Record excerpts
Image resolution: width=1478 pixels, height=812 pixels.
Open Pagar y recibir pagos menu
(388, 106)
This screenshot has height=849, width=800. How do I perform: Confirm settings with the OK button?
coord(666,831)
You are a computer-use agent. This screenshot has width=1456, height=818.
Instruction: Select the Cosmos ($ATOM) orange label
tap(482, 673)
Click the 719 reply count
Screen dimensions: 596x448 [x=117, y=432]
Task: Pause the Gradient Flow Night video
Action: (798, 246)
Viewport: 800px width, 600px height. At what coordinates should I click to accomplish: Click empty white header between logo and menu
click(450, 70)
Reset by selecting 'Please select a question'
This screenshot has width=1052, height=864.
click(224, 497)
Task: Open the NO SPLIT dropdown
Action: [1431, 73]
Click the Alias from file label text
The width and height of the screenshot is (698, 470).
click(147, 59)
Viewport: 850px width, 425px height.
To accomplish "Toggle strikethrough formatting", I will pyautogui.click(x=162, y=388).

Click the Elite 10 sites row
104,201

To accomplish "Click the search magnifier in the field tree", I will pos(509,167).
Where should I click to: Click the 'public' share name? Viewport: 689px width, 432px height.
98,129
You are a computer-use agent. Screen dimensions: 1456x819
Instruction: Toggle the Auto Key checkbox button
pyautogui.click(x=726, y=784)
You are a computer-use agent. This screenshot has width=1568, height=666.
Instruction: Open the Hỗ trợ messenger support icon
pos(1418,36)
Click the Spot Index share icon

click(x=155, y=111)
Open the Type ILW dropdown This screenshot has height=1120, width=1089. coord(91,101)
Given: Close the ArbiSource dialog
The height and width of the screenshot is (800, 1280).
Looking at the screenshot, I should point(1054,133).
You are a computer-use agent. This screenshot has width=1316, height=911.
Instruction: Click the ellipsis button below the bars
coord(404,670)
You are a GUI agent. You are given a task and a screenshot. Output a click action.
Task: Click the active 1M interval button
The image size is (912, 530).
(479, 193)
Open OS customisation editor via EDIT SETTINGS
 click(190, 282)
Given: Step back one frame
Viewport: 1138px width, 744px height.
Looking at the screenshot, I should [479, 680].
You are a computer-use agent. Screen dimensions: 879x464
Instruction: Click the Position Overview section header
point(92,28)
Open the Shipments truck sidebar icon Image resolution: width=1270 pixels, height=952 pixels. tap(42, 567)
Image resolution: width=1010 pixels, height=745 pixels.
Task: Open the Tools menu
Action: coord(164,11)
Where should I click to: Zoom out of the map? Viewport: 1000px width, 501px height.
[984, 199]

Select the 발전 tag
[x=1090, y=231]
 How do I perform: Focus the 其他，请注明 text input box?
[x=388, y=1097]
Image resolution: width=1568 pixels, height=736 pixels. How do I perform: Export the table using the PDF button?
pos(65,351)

Written instruction
Reproduce verbatim every line from the one containing "You are a computer-use agent. Screen dimensions: 1456x819" down to the one containing "Looking at the screenshot, I should point(1054,133).", including both of those lines.

Solution to this task
You are a computer-use agent. Screen dimensions: 1456x819
Instruction: Toggle the Auto Key checkbox button
pyautogui.click(x=726, y=784)
You are a computer-use agent. This screenshot has width=1568, height=666.
Instruction: Open the Hỗ trợ messenger support icon
pos(1418,36)
Click the Spot Index share icon

click(x=155, y=111)
Open the Type ILW dropdown This screenshot has height=1120, width=1089. coord(91,101)
Given: Close the ArbiSource dialog
The height and width of the screenshot is (800, 1280).
Looking at the screenshot, I should point(1054,133).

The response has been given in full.